▸ AIM OF THE TASK
Without the images, set down each entry exactly.

▸ ENTRIES PROVIDED
○ ○ ○

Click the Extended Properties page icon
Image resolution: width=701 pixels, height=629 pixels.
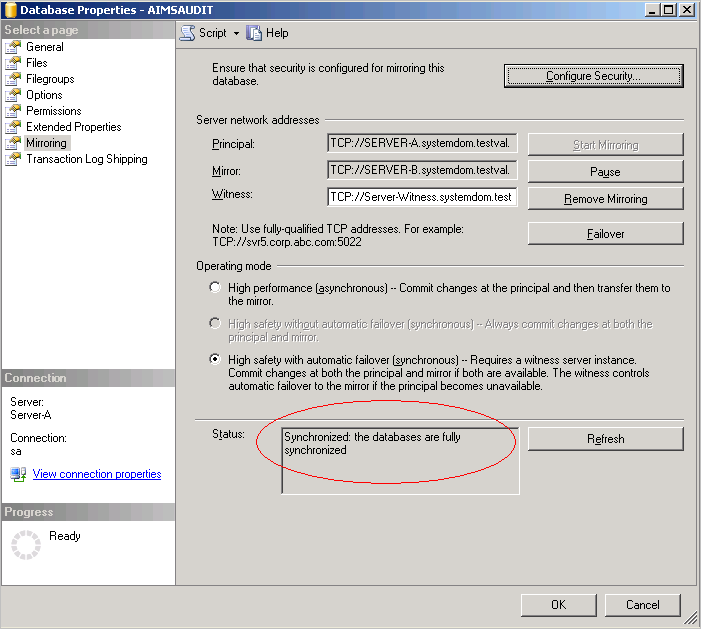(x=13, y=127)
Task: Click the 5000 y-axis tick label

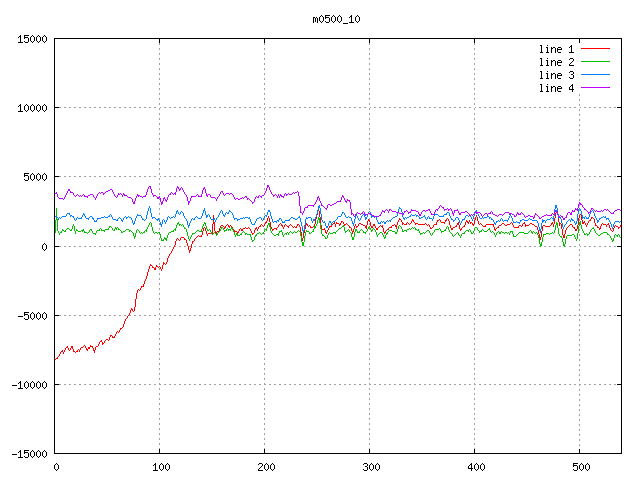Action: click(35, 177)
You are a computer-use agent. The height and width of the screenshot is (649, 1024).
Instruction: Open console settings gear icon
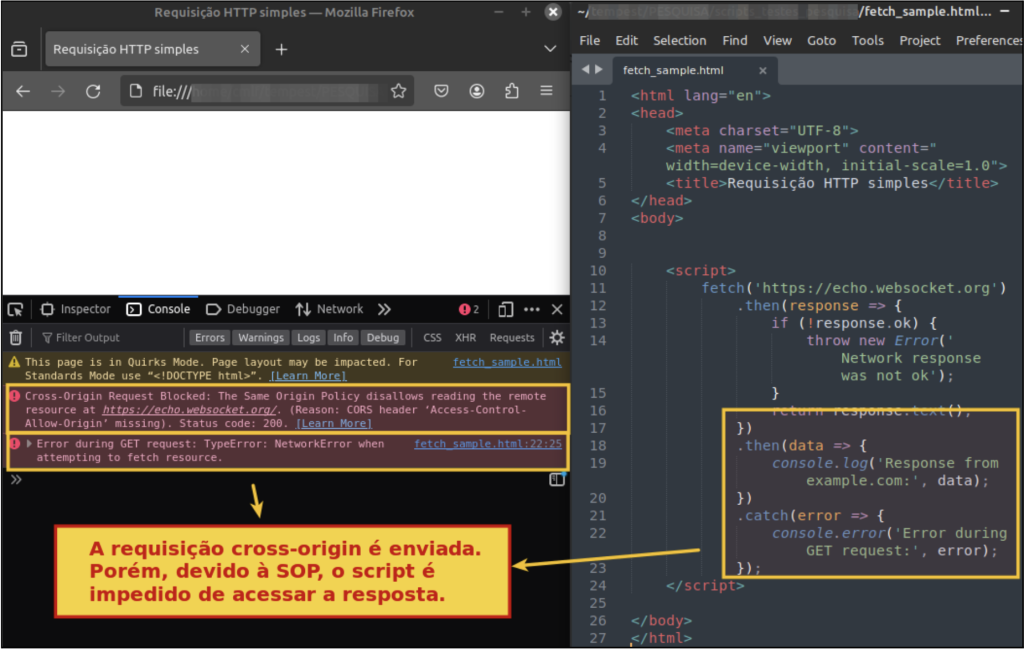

○ ○ ○

▸ EXERCISE SOLUTION
Click the Extended Properties page icon
Image resolution: width=701 pixels, height=629 pixels.
(x=13, y=127)
Task: Click the 5000 y-axis tick label

Action: click(35, 177)
You are a computer-use agent. The height and width of the screenshot is (649, 1024).
Instruction: Open console settings gear icon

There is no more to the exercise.